##### Source extract

On 18th July 2008 at the High Court, Southall Black Sisters (SBS) won an important legal challenge affirming its right to exist and continue its work. At stake was a decision by Ealing Council to withdraw funding from SBS – the only specialist provider of domestic violence services to black and minority women in Ealing – under the guise of developing a single generic service for all women in the borough.
The council sought to justify its decision on the grounds of ‘equality’, ‘cohesion’ and ‘diversity’. It argued that the very existence of groups like SBS - the name and constitution – was unlawful under the Race Relations Act because it excluded white women and was therefore discriminatory and divisive!
The challenge succeeded in revealing that the council had deliberately misconstrued and failed to have proper regard to its duties under the Race Relations Act in reaching its decision, and it was forced to concede that it would have to reconsider its position afresh.
Ealing Council’s cynical use of the government’s confused and contradictory ‘cohesion’ agenda to cut our funding has profound implications for the human rights of black and minority women in particular.
Specialist services like ours are needed not only for reasons to do with language difficulties and cultural and religious pressures on women.
Women turn to us because of our considerable experience in providing advice and advocacy in complex circumstances: where racism and religious fundamentalism (the political use of religion to seek control over people, territories and resources) is on the rise in the UK and worldwide; where legal aid is no longer easily available; where privatisation of what were once important state welfare functions is accelerating; and where draconian immigration and asylum measures are piling up.
These developments threaten our very right to organise and challenge abuses of power by state and community leaders. Secular spaces are literally being squeezed out of minority communities.
The SBS challenge to Ealing Council represents a key moment for black and minority groups that have organised politically to counter racism and other forms of inequality based on gender, caste and ethnic divisions between and within communities in the UK.
While successful in forcing the council to withdraw its decision and to re-think its policy on domestic violence services in Ealing, our experience has also sounded a warning bell to secular progressive groups in particular.
The current drive towards ‘cohesion’ represents the softer side of the ‘war on terror’. At its heart lies the promotion of a notion of integration based on the assumption that organising around race and ethnicity encourages segregation.
At the same time, in the quest for allies, it seeks to reach out to a male religious (largely Muslim) leadership, and it thereby encourages a ‘faith’ based approach to social relations and social issues.
This approach rejects the need for grassroots self organisation on the basis of race and gender inequality but institutionalises the undemocratic power of so called ‘moderate’ (authoritarian if not fundamentalist) religious leaders at all levels of society.
The result is a shift from a ‘multicultural’ to a ‘multi-faith’ society: one in which civil society is actively encouraged to organise around exclusive religious identities, and religious bodies are encouraged to take over spaces once occupied by progressive secular groups and, indeed, by a secular welfare state.
In the process, a complex web of social, political and cultural processes are reduced by both state and community leaders into purely religious values, while concepts of human rights, equality and discrimination are turned on their head.
The problem with the state accommodation of religion – even so called moderate religious leaderships – is that they work against and not for equality and justice.

##########
##### Listed entries

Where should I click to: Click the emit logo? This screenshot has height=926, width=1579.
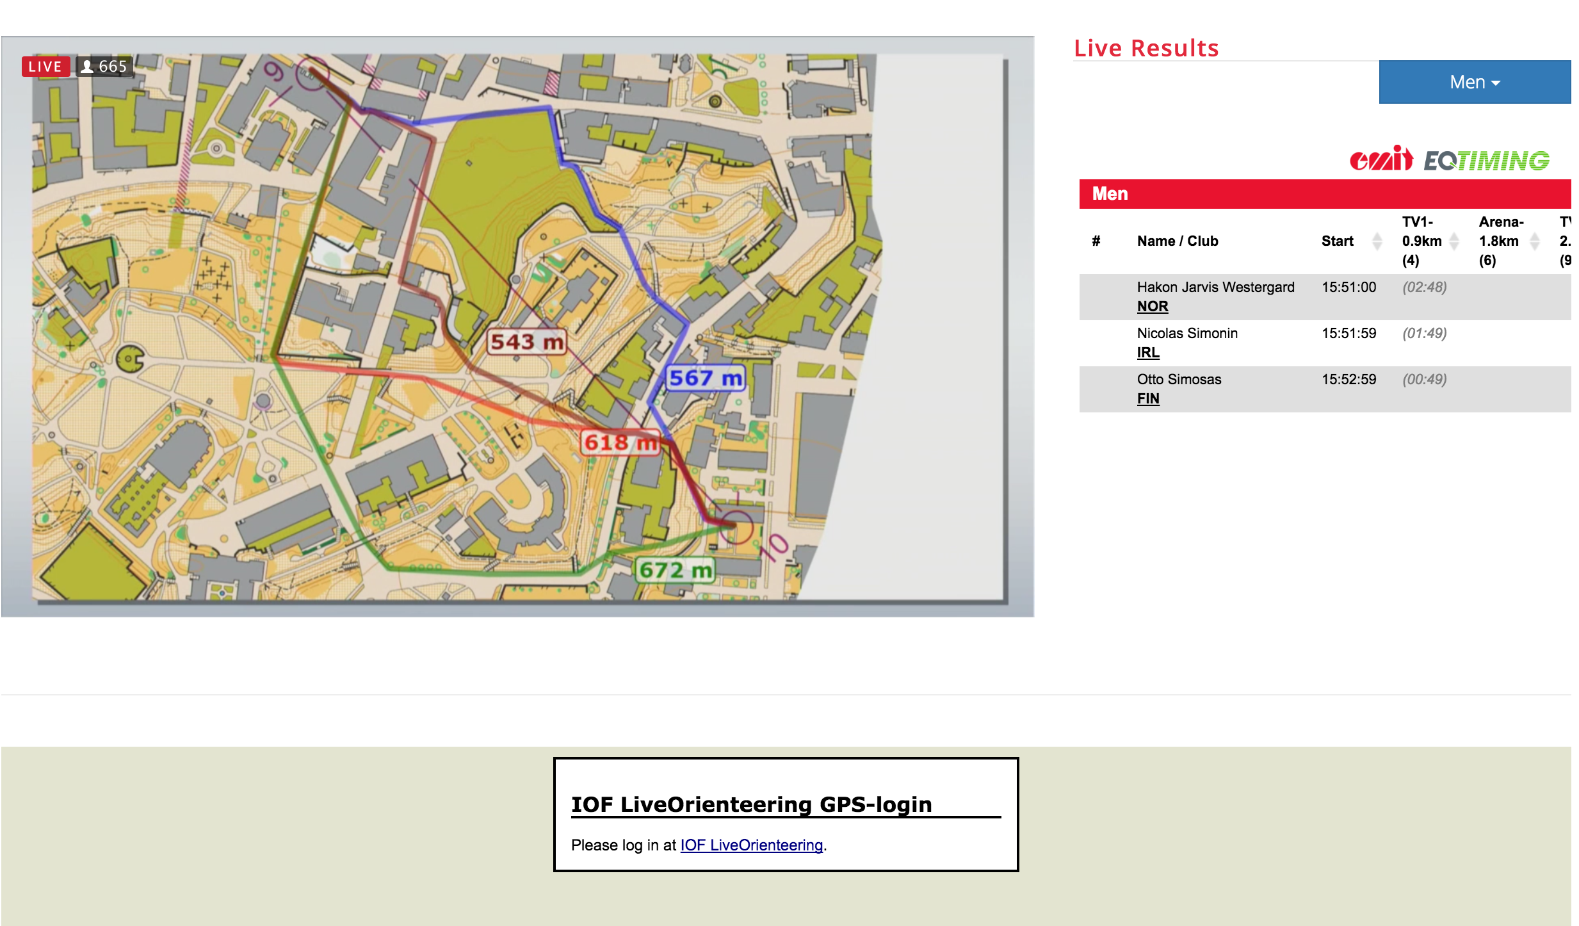click(x=1381, y=159)
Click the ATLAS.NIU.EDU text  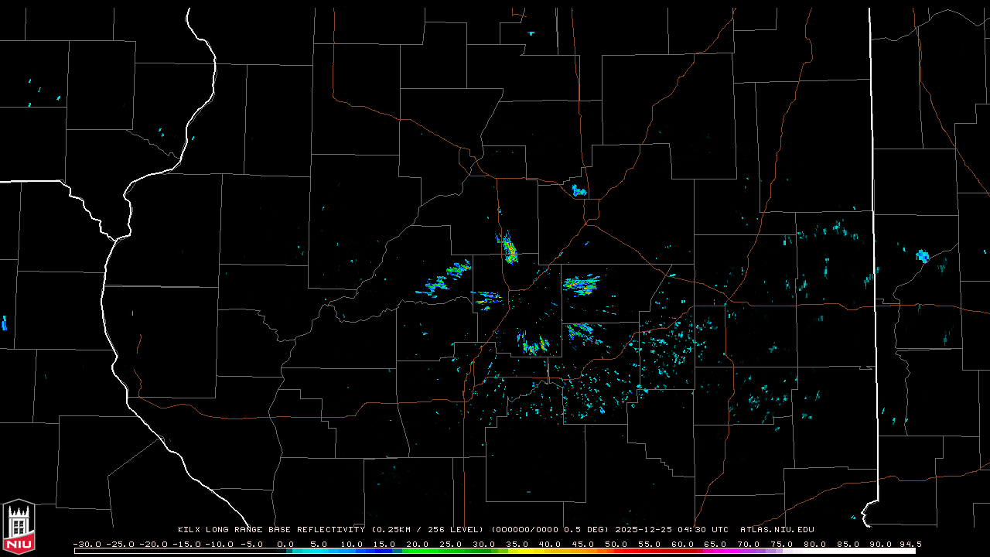777,530
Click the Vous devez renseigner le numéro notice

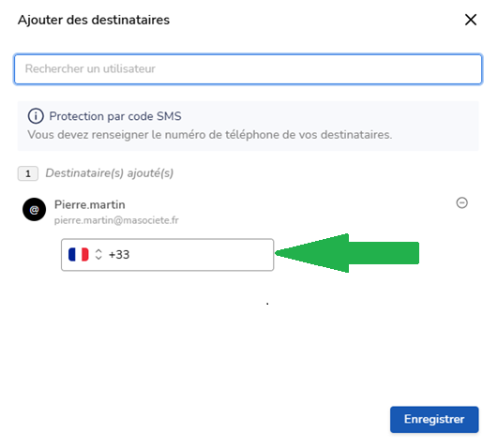pyautogui.click(x=210, y=135)
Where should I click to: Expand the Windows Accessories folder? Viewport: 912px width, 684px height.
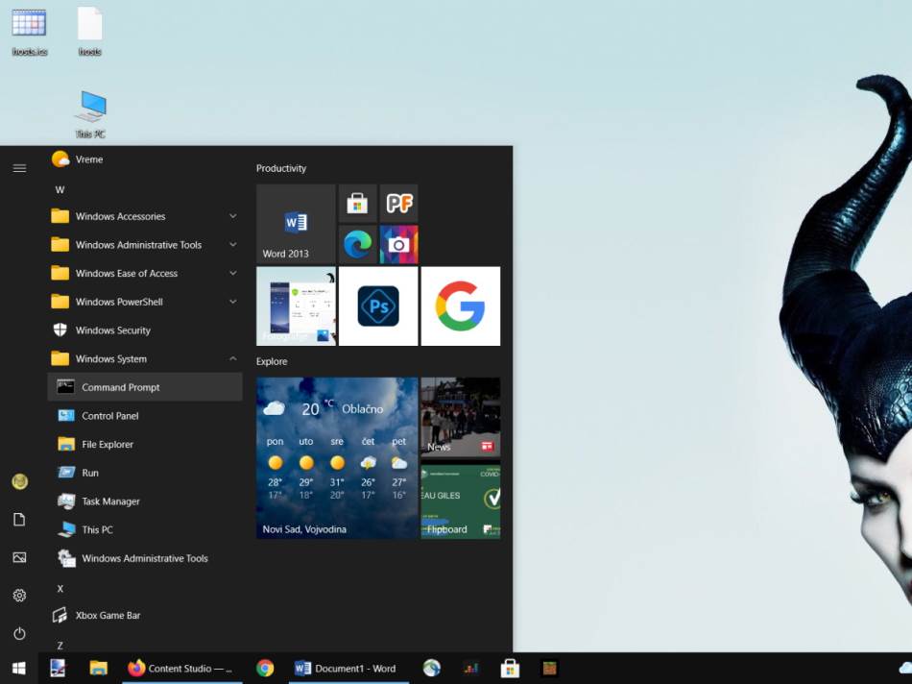[x=121, y=217]
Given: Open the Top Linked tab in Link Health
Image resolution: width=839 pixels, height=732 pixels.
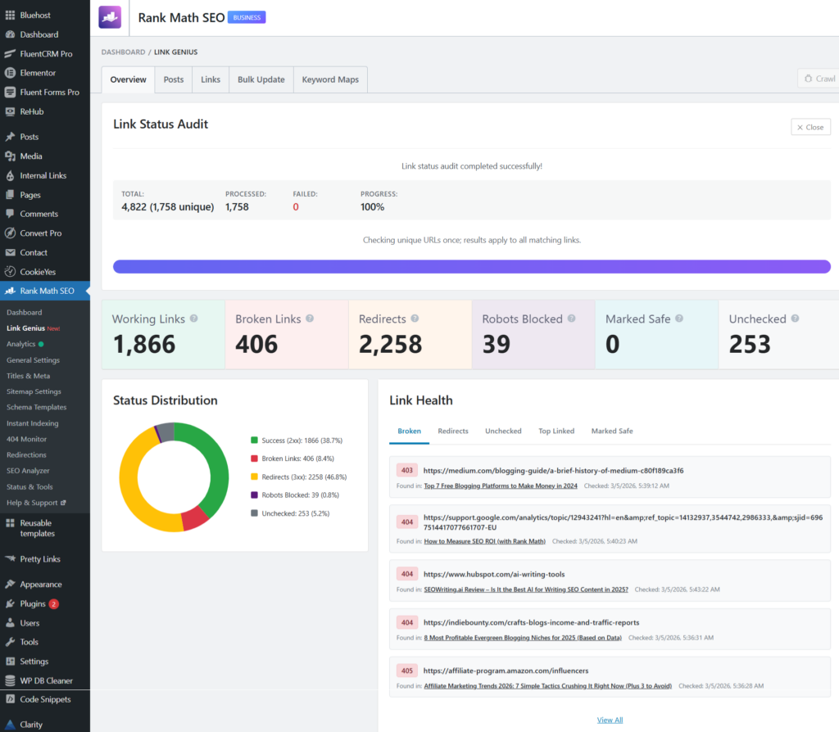Looking at the screenshot, I should coord(556,431).
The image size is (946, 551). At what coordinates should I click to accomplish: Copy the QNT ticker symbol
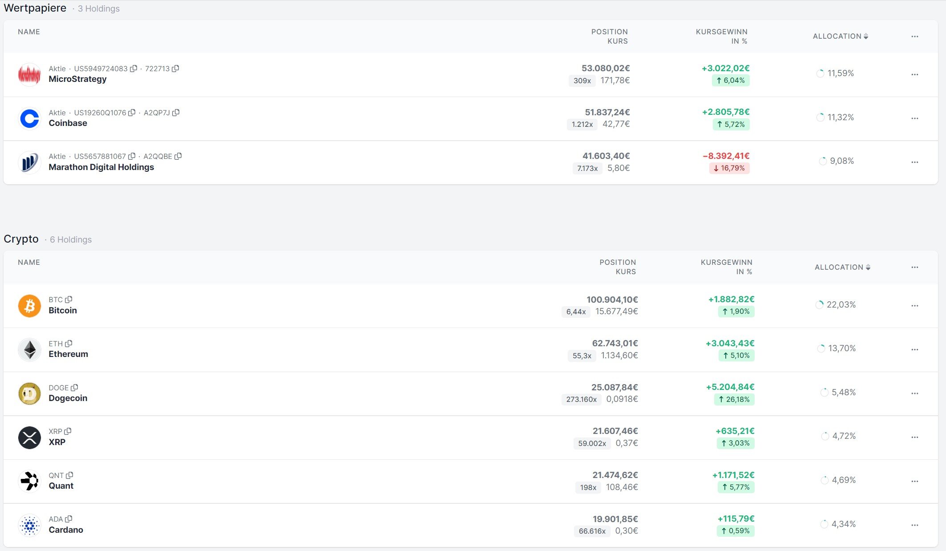[x=69, y=475]
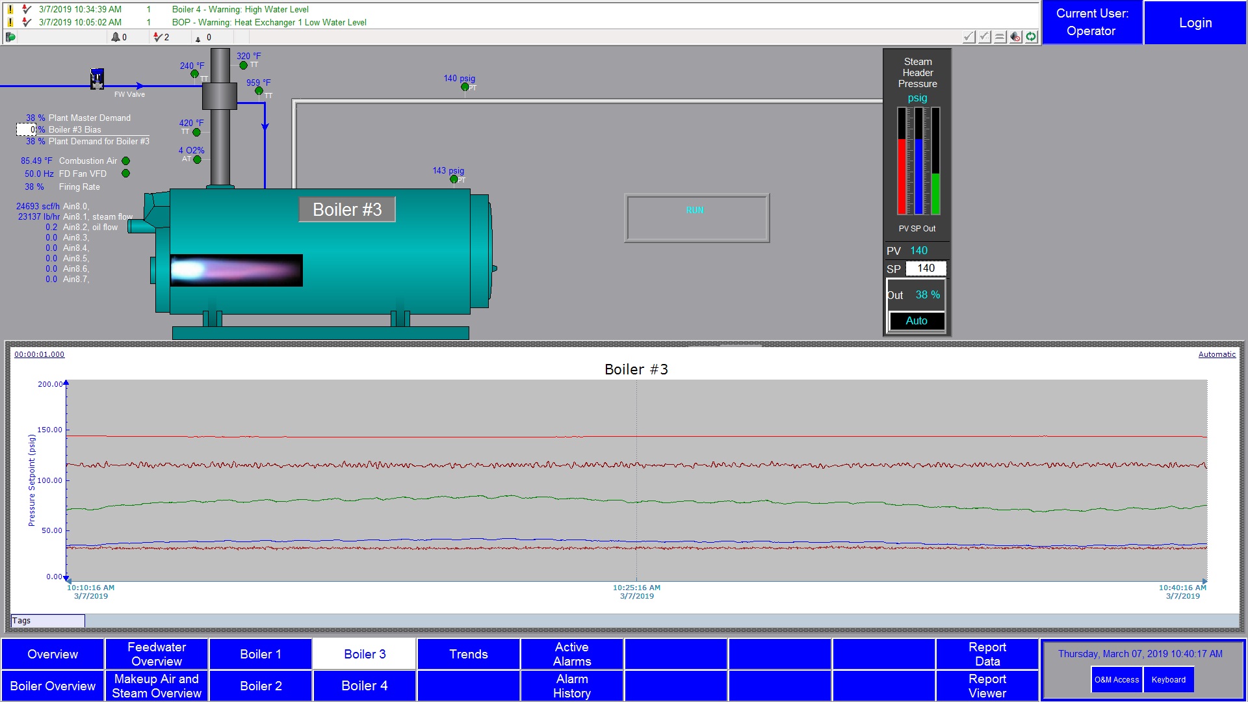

##########

**What this exercise asks:**
1 - In the piece on the Southall Black Sisters court case, why did Ealing Council say the group's existence was unlawful under the Race Relations Act? Answer in one to three sentences.
2 - Resume the piece on the Southall Black Sisters court case after its last sentence, and write the next few paragraphs.
The lines are separate material, not part of the piece on the Southall Black Sisters court case.

**Answers given:**
1 - The council said the group's name and constitution excluded white women. It argued that this made the group discriminatory and divisive, and so unlawful under the Race Relations Act.

2 -
Since 9/11, we have witnessed the rise of religious intolerance in all religions, which has in turn fostered a culture of fear and censorship.
The failure of the British state to de-link the state from the Christian church – coupled with its anti-civil liberties agenda and disastrous foreign policies – has fuelled a faith based politics of resistance amongst Muslims.
In the event, many have become ever more vigilant in the protection of their religious identity, as borne out by increasingly loud demands from religious and even fundamentalist leaders within black and minority communities. Such demands – for blasphemy laws, for state funding for separate religious schools, for female dress codes, and for customary laws for family affairs to name but a few – have nothing to do with challenging racism or poverty, but everything to do with ensuring that all state institutions accommodate ‘authentic’ religious identity: an identity which depends on the control of female sexuality.
Such demands, by their very nature, deny the numerous progressive religious and even secular or feminist traditions that exist within minority communities.
In this context, the sentiments recently expressed by the Archbishop of Canterbury and the Lord Chief Justice concerning sharia law are very telling: in the rush to be tolerant or sensitive to religious difference, they create the space for the most reactionary and even fundamentalist religious leaders to take control of minority communities, and they enable a climate which allows religion to define our roles in both private and public spaces.
Their sentiments appear contingent on the false assumption that black and minority cultures are intrinsically opposed to universal human rights principles, and that they do not contribute to the body of law based on such principles that now inform the English legal system. In doing so, they allow religious and cultural contexts to become the overriding framework within which those from ethnic and religious minorities are perceived, inevitably drawing on very narrow assumptions about religion and the role of women.
It is these political developments that have compelled groups like SBS to defend ever more vigorously the secular black anti-racist and feminist spaces that we created in the late 70s and which, until the 90s, we were able to take for granted.
This is now our most important struggle in addressing gender-based violence, in the face of attempts by the state and religious leaders to corral us into specific reactionary religious identities in the name of ‘coehsion’, on the assumption that we live in a post racist, post feminist and classless society.
This is the significance of our successful challenge to Ealing Council: it highlighted the urgent need to develop a politics of solidarity within and between communities which recognises that what is at stake is no less than the fight for secular, progressive, feminist and anti-racist values – a fight which is embodied in our name.